Red China? Scott Morrison’s problems are local. Very local

While Scott Morrison and Peter Dutton want voters to think geopolitically and believe Anthony Albanese and Richard Marles are robots controlled by the Chinese Communist Party from Beijing — the reds, it seems, are no longer under the bed but out in the open — the NSW Liberal Party is serving up a lesson in how all politics is local.

Demonstrating that one should no longer prognosticate on election outcomes until all the votes are counted, a different picture of Saturday’s NSW byelections is now emerging. Instead of a small swing against Labor in Strathfield, there appears to have been a small swing in two-party-preferred terms to Labor’s Jason Yat-Sen Li, with both major parties losing votes to walking inner-west cliché Elizabeth Farrelly running as an independent.

And Willoughby has become lineball after prepolls swung much more strongly in favour of independent Larissa Penn than expected, leaving another walking cliché, right-wing white male Liberal Tim James, on tenterhooks.

There are more than a few members of the NSW party thinking “I told you so” right now about James.

If you’re in Sydney you’ve probably read of the David-versus-Goliath effort run by Penn, who seems to have put together a campaign with string and textas.
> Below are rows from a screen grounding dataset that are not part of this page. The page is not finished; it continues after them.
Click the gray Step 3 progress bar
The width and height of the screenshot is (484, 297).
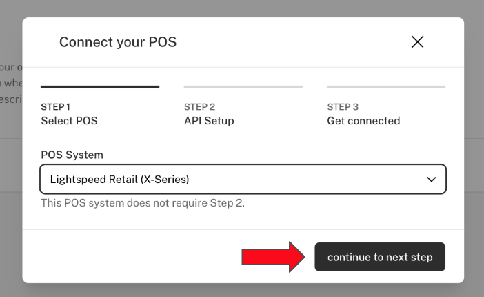(x=386, y=87)
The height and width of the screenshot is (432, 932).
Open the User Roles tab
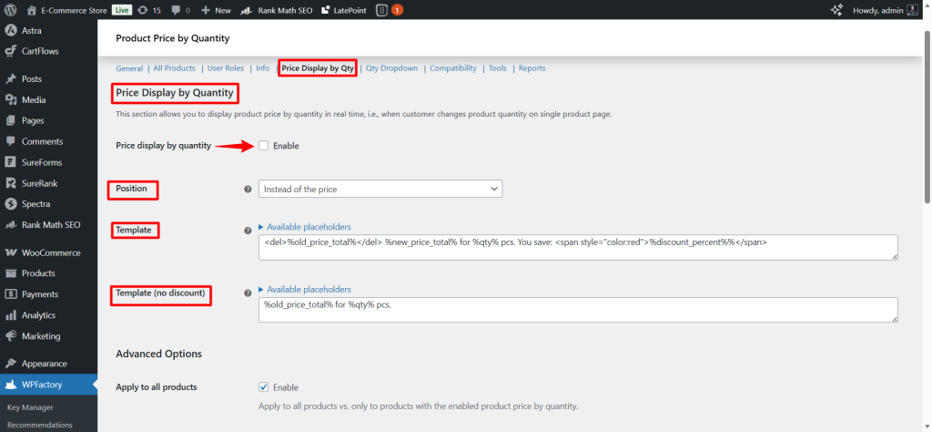226,68
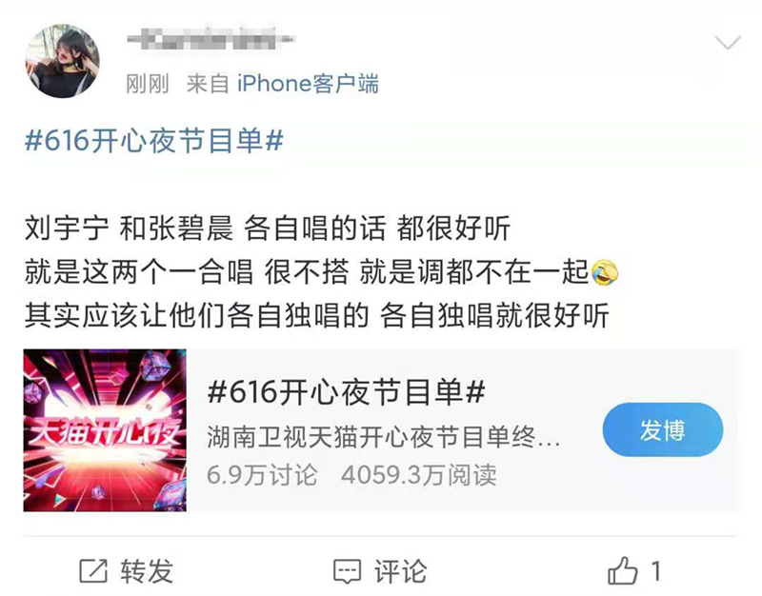View the 4059.3万阅读 read count
Viewport: 762px width, 596px height.
419,474
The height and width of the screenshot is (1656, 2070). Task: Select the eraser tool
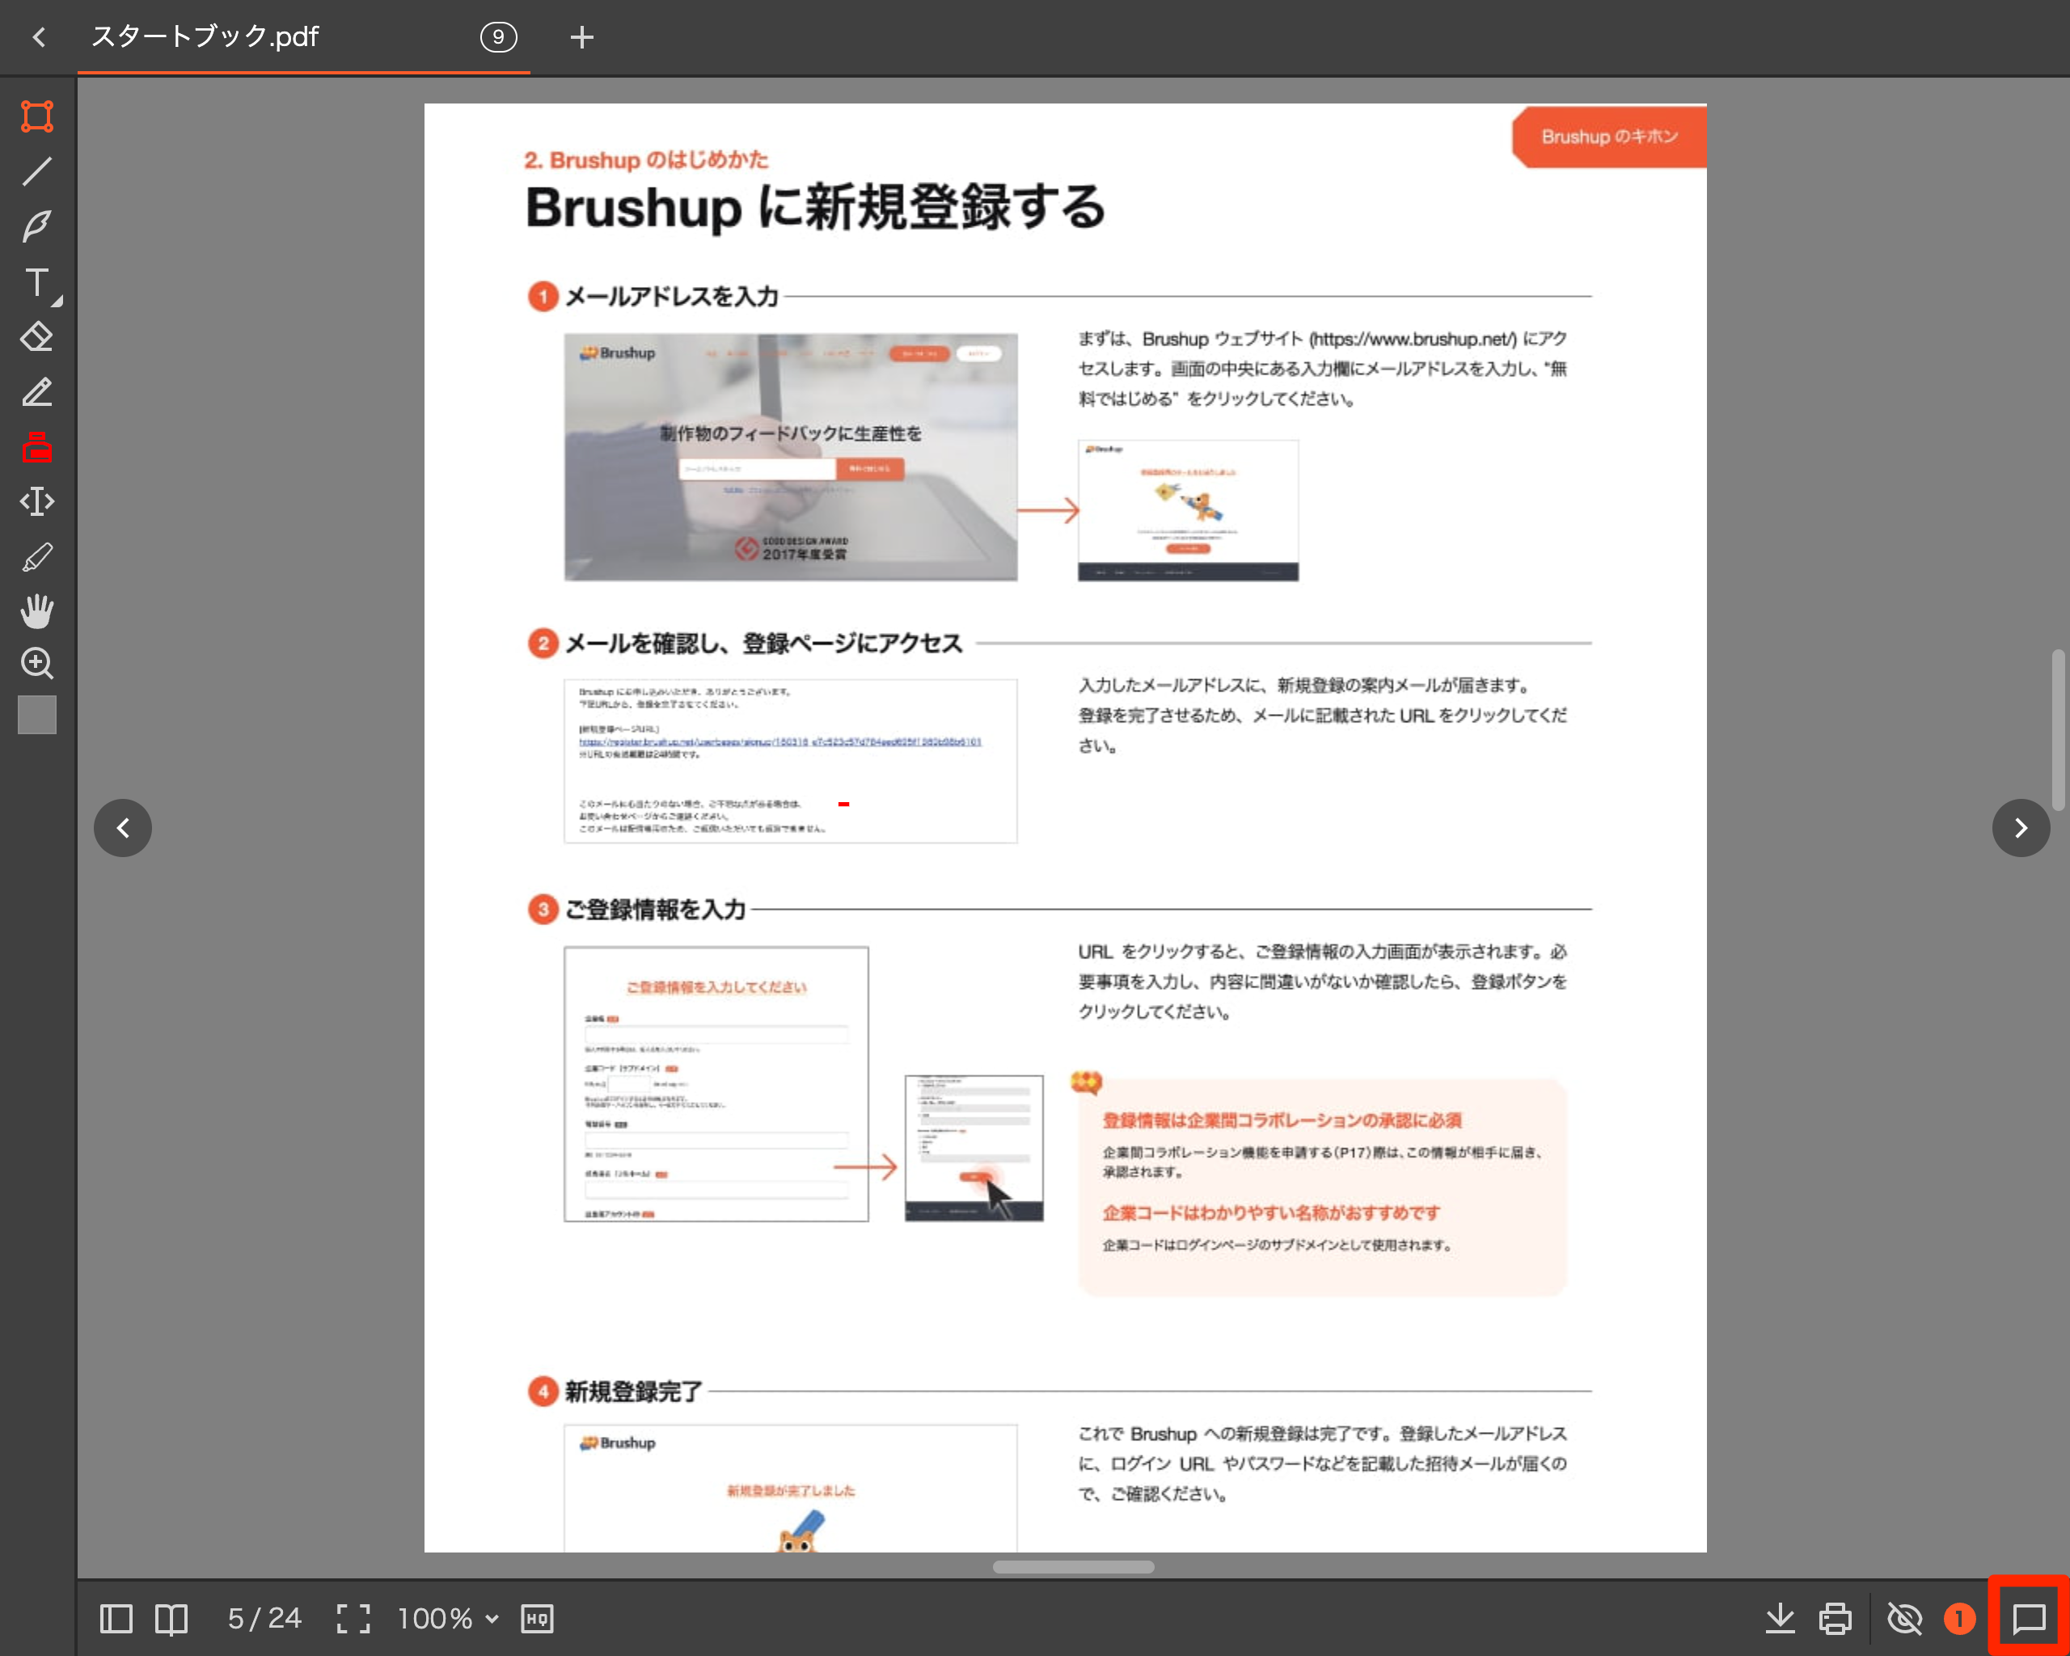(x=36, y=337)
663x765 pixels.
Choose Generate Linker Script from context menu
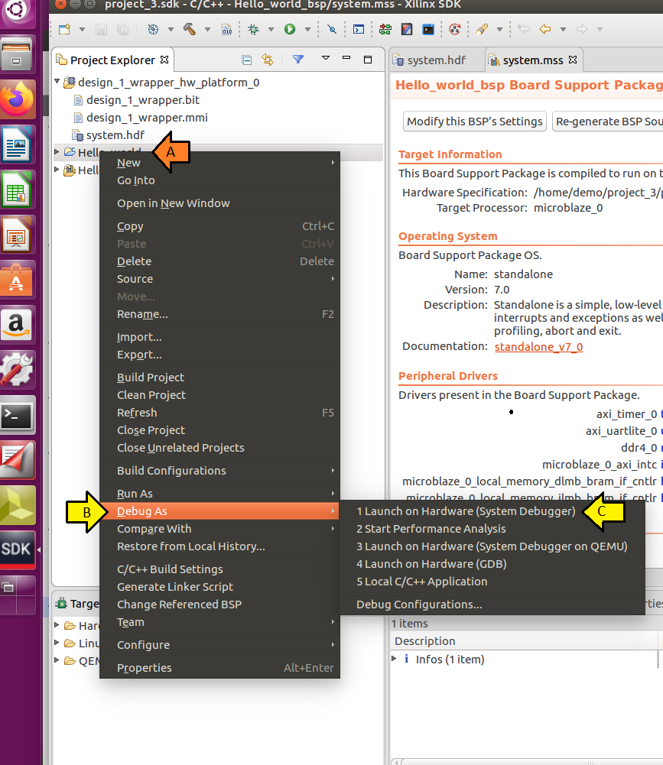(x=175, y=587)
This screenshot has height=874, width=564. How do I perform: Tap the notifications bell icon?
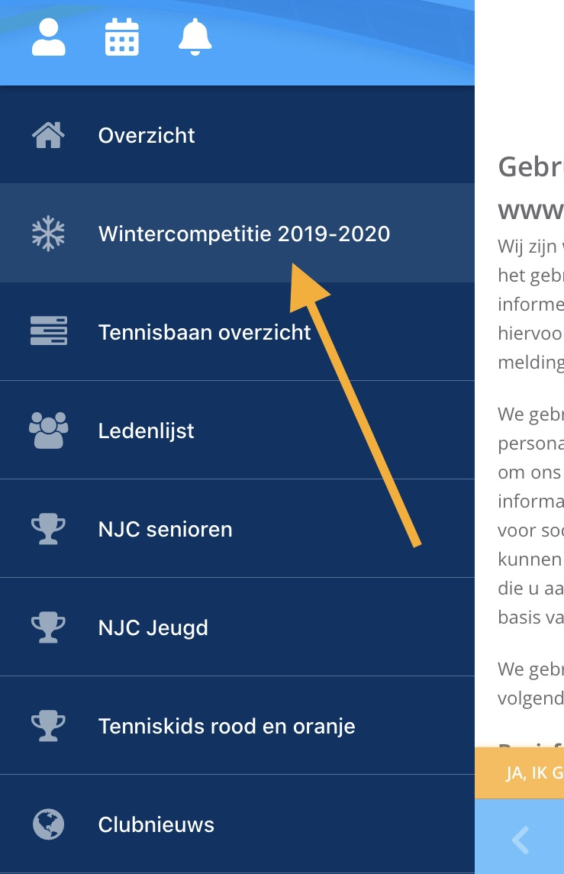coord(195,37)
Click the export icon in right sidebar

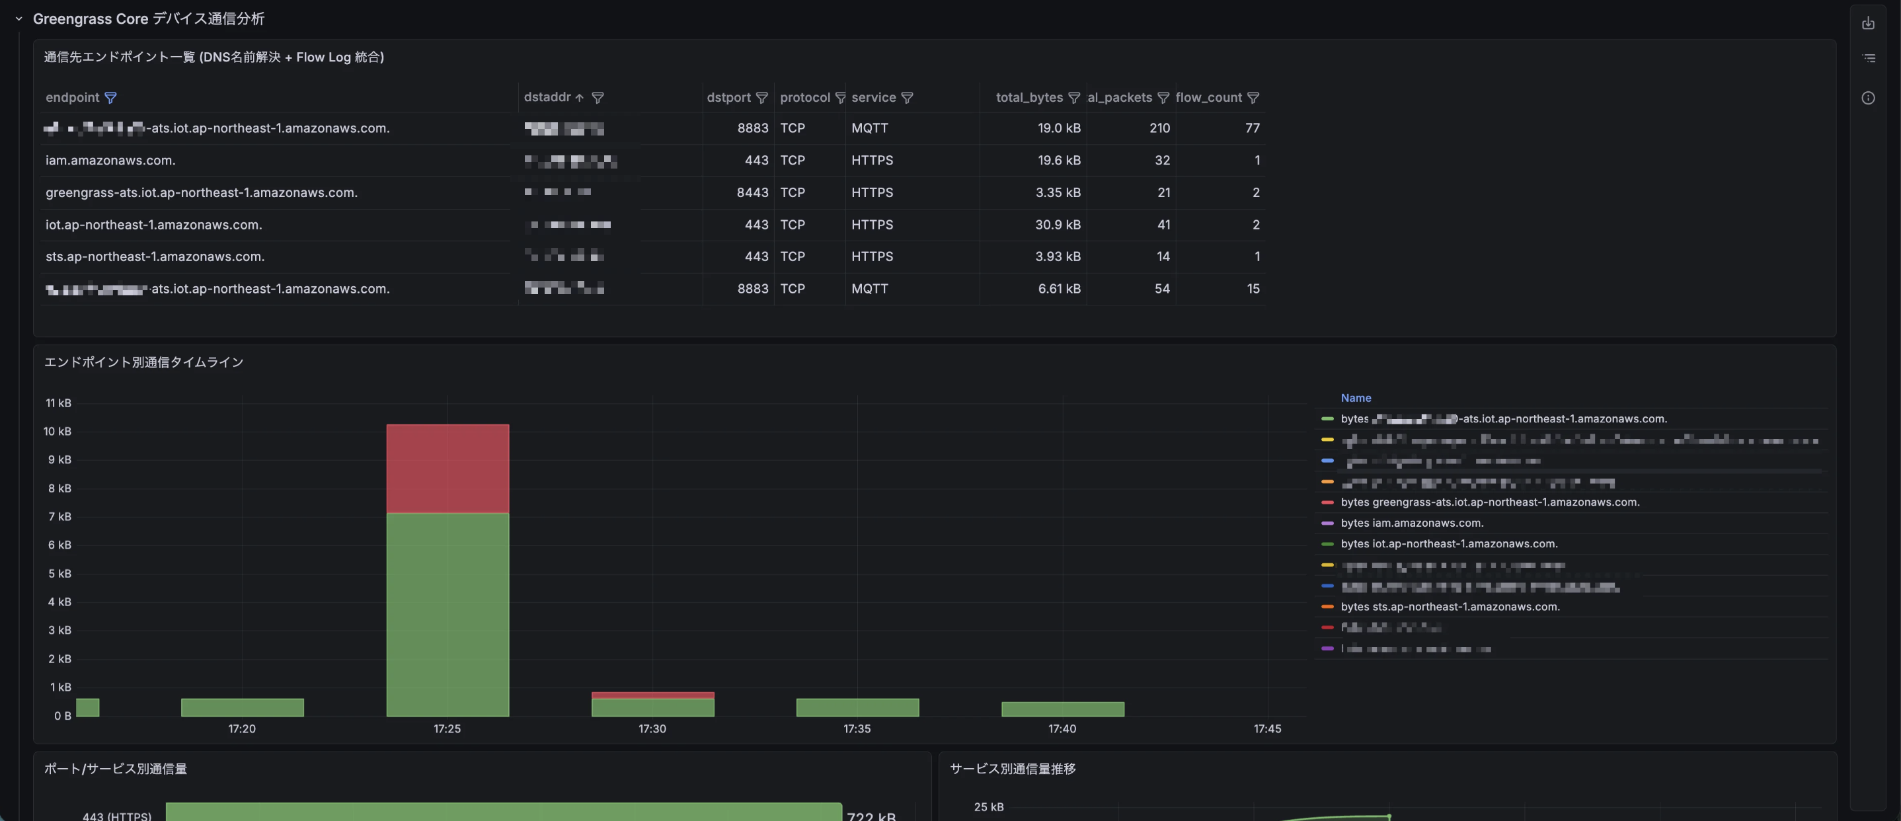[1867, 24]
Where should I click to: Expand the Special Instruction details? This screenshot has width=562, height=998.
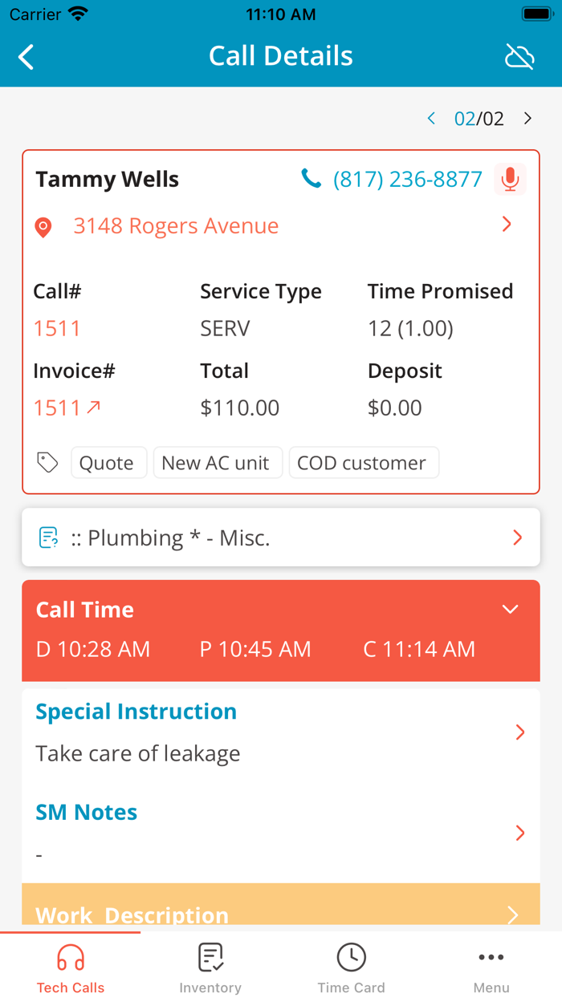[x=519, y=732]
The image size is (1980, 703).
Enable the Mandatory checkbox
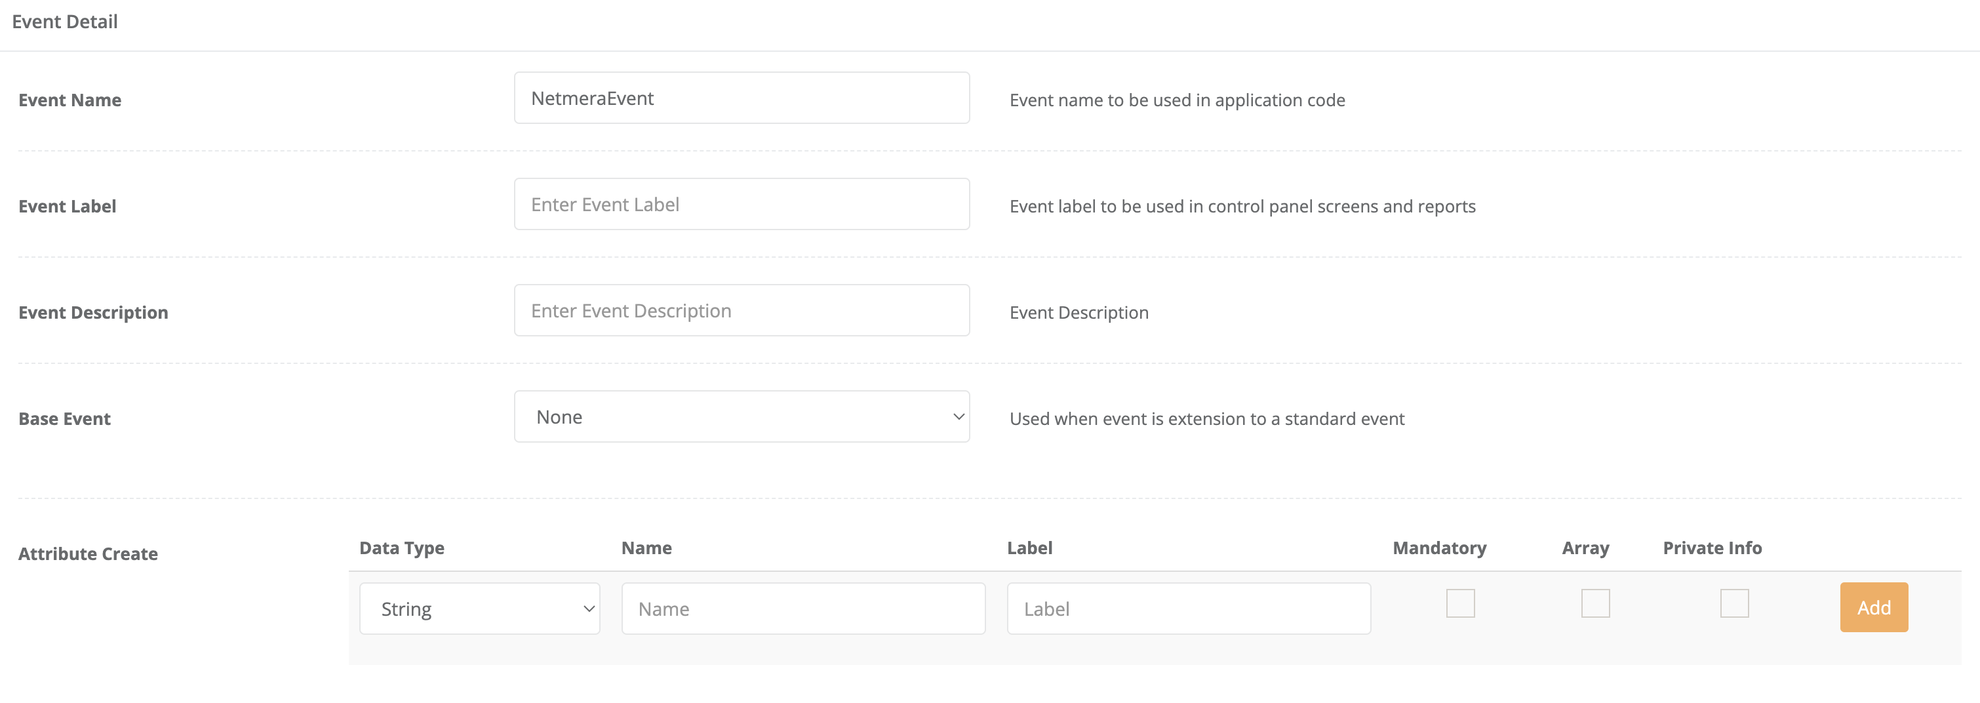pos(1460,604)
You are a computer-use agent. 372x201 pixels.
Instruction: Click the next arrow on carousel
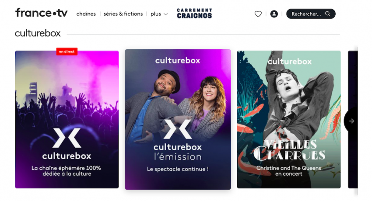351,121
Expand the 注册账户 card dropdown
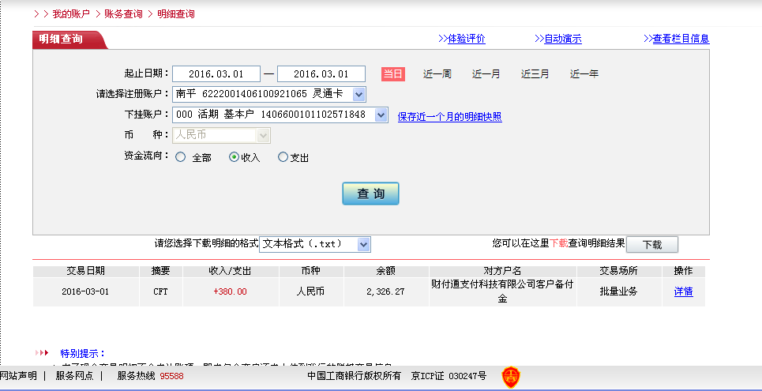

But the real story of her campaign was the way she tapped into deep angst within the seat — which is slap-bang in the middle of Trent Zimmerman’s North Sydney electorate — about the NSW government’s latest major road project, a tunnel under the western harbour that will emerge near Gore Hill and connect up to a tunnel to Sydney’s northern beaches, in the electorate of Jason “death taxes” Falinski.

While no one loves the trip up Military Road and across the Spit Bridge to get to the peninsula, there’s little enthusiasm for either project among residents of the affected areas — who in any event will see no benefit until the late 2020s at best, and until then will endure congestion and dislocation, unfiltered exhaust stacks when the tunnel opens, and the loss of green space. Just how little enthusiasm can be observed in the 19% swing to Penn.

Usually that wouldn’t matter a great deal in a federal election. Voters are perfectly capable of distinguishing who’s in charge of what, and the western harbour tunnel/beaches link project is all the NSW government’s.

But that project began life as an unsolicited proposal from toll roads giant Transurban. Unsolicited proposals are a big thing in NSW: that’s how the wretched Crown Barangaroo project began, with the resulting giant black phallus now stuck on the skyline next to Darling Harbour.

In fact there’s actually a senior Transport public servant whose job it is to handle unsolicited proposals, and there’s an unsolicited proposal “framework” through which a company that makes vast profits out of toll roads can approach the government and suggest more toll roads.

Not that the western harbour tunnel/beaches link project could be paid for with just a toll. As we learnt today from The Sydney Morning Herald’s Matt O’Sullivan and Tom Rabe, tolls on the existing harbour tunnel and bridge would have to be jacked up, or Transurban handed a slab of the recently completed WestConnex project.

Tolls, and particularly their indexation, are a simmering issue in Sydney, with motorists mystified about why a gouging monopolist like Transurban can hike tolls every year when their real wages are stagnant or declining. A NSW parliamentary inquiry has been running into toll roads for nearly a year.

In case you’re wondering, Transurban’s tentacles extend way beyond the NSW government. Transurban is a major political donor: in the past five years it has dramatically increased its political contributions, handing $375,000 to both sides, usually the federal parties. In 2020-21 it gave more than $100,000 to the major parties. You can see why it has no trouble getting meetings with decision-makers.

Independent Kylea Tink, the major threat to Zimmerman, has been campaigning on the tunnel as well.

Zimmerman’s problem, other than a 20% swing inside his own seat, is that, ahem, he isn’t actually the official candidate in North Sydney yet.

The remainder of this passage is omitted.